Saudi Aramco Engineering Standards For Civil May 2026

The Kingdom’s geology—ranging from sabkha (salt flats) to windblown sand—is notoriously difficult for construction.

Key Requirements:


"Zero flooding" is the operational mandate. Because rain is infrequent but torrential when it occurs, Aramco standards require a return period of 100-years for industrial areas (most US codes use 25 or 50). Open channel design must incorporate riprap protections against velocities exceeding 3 m/s.


| Issue | SAES Reference | Consequence | | :--- | :--- | :--- | | Using ACI cover instead of SAES cover | SAES-Q-001 | Rejection of shop drawings | | Not specifying Type V cement | SAES-Q-001 | Concrete batch rejection | | Forgetting sabkha mitigation | SAES-A-202 | Mandatory foundation redesign | | No hot-weather concreting plan | SAES-Q-001 | Work stoppage in summer | | Using non-Aramco approved welders | SAES-M-101 | Structural steel rejection | Saudi Aramco Engineering Standards For Civil

Before using individual standards, understand the document hierarchy:

Key Rule: If a project is under Aramco’s jurisdiction, the SAES overrides international codes (ASTM, ACI, AISC) where conflicts exist.

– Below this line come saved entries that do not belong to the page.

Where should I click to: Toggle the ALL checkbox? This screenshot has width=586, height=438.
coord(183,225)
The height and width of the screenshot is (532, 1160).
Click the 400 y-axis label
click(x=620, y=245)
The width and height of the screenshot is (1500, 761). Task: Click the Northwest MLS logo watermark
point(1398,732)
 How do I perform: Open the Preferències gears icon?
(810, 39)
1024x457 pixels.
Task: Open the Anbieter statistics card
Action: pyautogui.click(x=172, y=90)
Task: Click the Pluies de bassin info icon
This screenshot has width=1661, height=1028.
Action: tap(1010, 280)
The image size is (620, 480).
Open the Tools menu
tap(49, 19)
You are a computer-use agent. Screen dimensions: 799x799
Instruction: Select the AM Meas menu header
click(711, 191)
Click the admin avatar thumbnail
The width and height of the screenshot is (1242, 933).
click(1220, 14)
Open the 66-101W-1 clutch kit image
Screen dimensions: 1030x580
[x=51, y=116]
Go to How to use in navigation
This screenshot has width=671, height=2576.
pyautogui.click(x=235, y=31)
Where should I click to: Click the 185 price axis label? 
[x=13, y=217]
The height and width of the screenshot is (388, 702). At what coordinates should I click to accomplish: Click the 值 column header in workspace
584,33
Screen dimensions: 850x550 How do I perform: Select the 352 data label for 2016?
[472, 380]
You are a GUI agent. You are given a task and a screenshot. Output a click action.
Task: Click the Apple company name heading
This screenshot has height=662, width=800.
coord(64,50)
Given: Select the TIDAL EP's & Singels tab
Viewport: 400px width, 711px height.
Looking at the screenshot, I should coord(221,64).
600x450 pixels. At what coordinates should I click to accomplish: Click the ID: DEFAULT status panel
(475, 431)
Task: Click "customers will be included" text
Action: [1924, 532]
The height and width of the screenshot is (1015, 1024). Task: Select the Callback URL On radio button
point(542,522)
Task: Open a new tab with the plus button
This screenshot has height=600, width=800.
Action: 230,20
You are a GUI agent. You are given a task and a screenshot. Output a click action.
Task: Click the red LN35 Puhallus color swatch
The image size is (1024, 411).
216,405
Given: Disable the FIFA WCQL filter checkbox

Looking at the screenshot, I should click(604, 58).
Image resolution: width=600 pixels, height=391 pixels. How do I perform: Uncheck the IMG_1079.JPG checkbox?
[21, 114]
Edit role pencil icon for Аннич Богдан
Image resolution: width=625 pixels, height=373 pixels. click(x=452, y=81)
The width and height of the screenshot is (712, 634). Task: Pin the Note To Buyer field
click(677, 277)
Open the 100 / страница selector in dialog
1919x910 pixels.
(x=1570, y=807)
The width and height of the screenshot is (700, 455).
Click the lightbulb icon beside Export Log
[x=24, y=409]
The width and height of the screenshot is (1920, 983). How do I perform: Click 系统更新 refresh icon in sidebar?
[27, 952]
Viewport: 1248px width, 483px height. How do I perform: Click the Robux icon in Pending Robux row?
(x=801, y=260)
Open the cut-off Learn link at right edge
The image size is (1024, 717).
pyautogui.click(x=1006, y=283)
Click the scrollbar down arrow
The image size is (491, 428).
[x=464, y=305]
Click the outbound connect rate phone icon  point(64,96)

A unique aspect of Aramco civil standards is the requirement for structural fireproofing for carbon steel supports. "Zero flooding" is the operational mandate

According to SAES-M-100 and SAES-S-100 (Fire Protection) , any structural steel supporting critical equipment (vessels, pipes carrying hydrocarbons) must have a fire resistance rating of 2 hours minimum.

Unlike commercial building codes that prioritize life safety during rare events (e.g., a 100-year storm), Aramco’s standards prioritize operational continuity under extreme loads. This is because a refinery or gas plant cannot simply "evacuate" during a flood or sandstorm; a process upset could lead to flaring or environmental release.

Thus, SAES civil standards enforce:

Roads inside Aramco facilities must endure 120-ton crude oil tankers and 300°C hot oil spills.

Despite Saudi Arabia not being a seismic hot zone like Japan or California, Aramco’s standards are surprisingly rigorous. They incorporate the SBC-301 (Saudi Building Code) seismic maps with additional company-specific amplification factors for soft soil strata.